Section 1: 110.3 of the Medicare Benefit Policy Manual for inpatient rehabilitation practice is the final section of the 2010 IRF regulations. I realize it is 2011 and we are still discussing old news, but this last section should be read and discussed at a theoretical level with staff. It leads a harsh realism in my grasp of expectations as a therapist and in my guidance as a teacher to manage rehabilitation facility practices.
This section says what it means and will challenge healthcare reform to the fullest extent in several ways. Read Section 1:110.3 carefully!
This section challenges the basic premise of what we do every day in the value of care we provide and implores us as clinicians that our practice will generally shift from “traditional, patient-centered therapeutic services to patient/caregiver education, durable medical equipment training, and other similar therapies that prepare the patient for a safe discharge to the home or a community-based environment.” Furthermore, the same section states that our patients are not “expected to achieve complete independence in the domain of self-care.”

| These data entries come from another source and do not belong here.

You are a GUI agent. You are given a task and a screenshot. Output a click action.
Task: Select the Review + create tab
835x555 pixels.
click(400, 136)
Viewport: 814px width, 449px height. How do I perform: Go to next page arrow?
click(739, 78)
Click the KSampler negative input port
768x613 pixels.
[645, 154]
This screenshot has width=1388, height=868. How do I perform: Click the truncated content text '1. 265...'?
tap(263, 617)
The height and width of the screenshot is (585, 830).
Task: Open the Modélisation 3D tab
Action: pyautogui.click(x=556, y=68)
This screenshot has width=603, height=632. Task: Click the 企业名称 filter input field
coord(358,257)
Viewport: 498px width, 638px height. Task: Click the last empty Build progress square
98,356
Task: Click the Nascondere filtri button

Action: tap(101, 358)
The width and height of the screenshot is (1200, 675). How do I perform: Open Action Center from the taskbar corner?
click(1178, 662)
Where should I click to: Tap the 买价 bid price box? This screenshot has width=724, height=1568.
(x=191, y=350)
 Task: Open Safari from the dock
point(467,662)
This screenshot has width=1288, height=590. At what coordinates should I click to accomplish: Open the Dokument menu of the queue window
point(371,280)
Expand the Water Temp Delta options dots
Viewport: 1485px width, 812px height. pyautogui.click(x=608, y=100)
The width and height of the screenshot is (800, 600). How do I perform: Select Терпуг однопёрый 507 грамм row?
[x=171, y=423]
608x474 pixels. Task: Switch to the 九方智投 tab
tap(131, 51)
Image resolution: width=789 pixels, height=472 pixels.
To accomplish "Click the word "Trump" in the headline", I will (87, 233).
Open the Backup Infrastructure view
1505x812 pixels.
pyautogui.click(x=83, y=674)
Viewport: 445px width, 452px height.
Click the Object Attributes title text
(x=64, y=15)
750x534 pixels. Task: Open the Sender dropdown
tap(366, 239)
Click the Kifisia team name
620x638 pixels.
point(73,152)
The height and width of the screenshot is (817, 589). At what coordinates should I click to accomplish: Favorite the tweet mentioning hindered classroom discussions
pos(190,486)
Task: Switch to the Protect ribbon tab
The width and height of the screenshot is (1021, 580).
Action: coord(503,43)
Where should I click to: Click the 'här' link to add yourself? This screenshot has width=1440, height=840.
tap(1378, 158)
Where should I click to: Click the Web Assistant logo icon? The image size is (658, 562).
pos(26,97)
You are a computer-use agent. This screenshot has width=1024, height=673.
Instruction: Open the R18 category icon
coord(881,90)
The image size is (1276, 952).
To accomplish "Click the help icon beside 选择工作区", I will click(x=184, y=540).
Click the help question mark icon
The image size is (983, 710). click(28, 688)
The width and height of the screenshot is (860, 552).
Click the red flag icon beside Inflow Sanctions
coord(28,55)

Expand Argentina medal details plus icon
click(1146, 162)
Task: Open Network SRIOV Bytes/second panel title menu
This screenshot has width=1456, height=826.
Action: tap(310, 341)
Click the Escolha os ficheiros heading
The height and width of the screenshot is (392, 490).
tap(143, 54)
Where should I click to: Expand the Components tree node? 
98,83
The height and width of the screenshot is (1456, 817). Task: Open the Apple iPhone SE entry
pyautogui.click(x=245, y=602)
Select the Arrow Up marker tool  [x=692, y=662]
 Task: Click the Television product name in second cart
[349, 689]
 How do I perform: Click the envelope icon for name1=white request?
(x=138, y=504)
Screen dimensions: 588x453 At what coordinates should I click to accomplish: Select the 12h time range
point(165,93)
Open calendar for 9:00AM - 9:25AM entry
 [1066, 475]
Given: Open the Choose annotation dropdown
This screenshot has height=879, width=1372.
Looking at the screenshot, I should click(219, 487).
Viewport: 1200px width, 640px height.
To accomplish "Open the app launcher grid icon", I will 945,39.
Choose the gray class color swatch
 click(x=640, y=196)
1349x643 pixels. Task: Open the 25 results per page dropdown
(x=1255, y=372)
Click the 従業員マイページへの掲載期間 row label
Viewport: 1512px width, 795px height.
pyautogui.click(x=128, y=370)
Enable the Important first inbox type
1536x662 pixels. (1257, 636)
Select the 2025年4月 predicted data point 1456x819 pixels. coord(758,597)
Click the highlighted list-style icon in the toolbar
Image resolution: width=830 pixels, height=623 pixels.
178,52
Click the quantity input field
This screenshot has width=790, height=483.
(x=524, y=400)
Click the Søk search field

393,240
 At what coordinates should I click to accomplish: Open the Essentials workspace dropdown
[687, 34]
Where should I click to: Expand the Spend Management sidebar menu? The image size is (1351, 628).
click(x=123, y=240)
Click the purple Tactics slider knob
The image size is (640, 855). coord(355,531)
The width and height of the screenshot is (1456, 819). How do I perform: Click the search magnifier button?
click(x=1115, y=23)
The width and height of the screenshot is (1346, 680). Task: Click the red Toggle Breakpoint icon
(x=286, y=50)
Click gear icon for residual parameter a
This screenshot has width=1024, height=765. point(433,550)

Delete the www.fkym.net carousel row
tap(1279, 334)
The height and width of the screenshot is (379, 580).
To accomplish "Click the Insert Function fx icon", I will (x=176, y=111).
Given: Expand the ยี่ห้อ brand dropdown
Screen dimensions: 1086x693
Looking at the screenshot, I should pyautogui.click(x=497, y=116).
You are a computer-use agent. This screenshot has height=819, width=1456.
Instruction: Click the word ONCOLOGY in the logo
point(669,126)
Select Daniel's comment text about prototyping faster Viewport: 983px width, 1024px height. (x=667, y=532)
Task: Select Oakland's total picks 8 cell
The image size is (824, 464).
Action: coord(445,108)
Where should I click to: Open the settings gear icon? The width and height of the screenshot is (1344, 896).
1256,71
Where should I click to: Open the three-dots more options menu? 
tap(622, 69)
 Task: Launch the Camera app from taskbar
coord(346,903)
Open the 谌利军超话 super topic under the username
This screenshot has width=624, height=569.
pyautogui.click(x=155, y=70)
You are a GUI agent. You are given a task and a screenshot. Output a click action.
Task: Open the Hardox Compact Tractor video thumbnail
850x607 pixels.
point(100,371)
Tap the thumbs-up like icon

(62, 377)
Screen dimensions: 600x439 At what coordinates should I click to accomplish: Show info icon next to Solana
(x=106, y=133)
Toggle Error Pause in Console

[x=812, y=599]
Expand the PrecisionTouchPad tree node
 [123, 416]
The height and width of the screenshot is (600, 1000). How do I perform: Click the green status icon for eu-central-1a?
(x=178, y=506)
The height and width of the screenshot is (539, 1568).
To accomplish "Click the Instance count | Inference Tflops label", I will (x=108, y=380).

The specific role of an inpatient rehabilitation facility is to resolve barriers that result in return to the community. Therefore, from the moment of admission you must seek the specific level required to prepare a patient for safe discharge. We tend to say “at the highest possible level of independence,” but this is not exactly what this section implores. In contrary, it acknowledges that as a specialty we have a specific highly specialized expectation to act as an interdisciplinary team that cannot easily be replicated (because of its interdisciplinary nature) by any other level of care to reasonably and predictably improve function in a “reasonable amount of time.” Whoa, what does that mean? We have guideline standards for the average length of stay for each CMG but each patient is unique so we are asked not to consider those numbers. What?
But those are the resource allocations for what it should cost to care for this type of individual so how can I separate from the expectations those numbers suggest is my reasonable average?
It’s a tall order for my yester-year NDT perfectionist nature in building a firm and stable foundation for all other normal movement to be practiced from. This regulatory description of “measurable improvement” has shattered my previous ideals of goal attainment as I used to define it. It’s not all about perfecting the skills but to accommodate enough skill that my patient or caregiver can manage safely, given education and devices to swiftly move onto the next appropriate (least costly) level of care.
Every burden has a price tag; expedient movement through a costly interdisciplinary model must be done more expeditiously or we’ll cost ourselves right out of the future of health care reform. Our patients deserve better and we need to strike a balance that works towards demonstrating cost effective and efficient management of their care.
Read section 1:110.3, internalize what this final section means to you and post your thoughts/comments. How will you define “measurable improvement” and how will you be accountable in obtaining it at an IRF level of care?
If you read and interpret this section differently, please post a comment to dialogue on this topic. We are struggling as an industry to grasp meaning on this topic.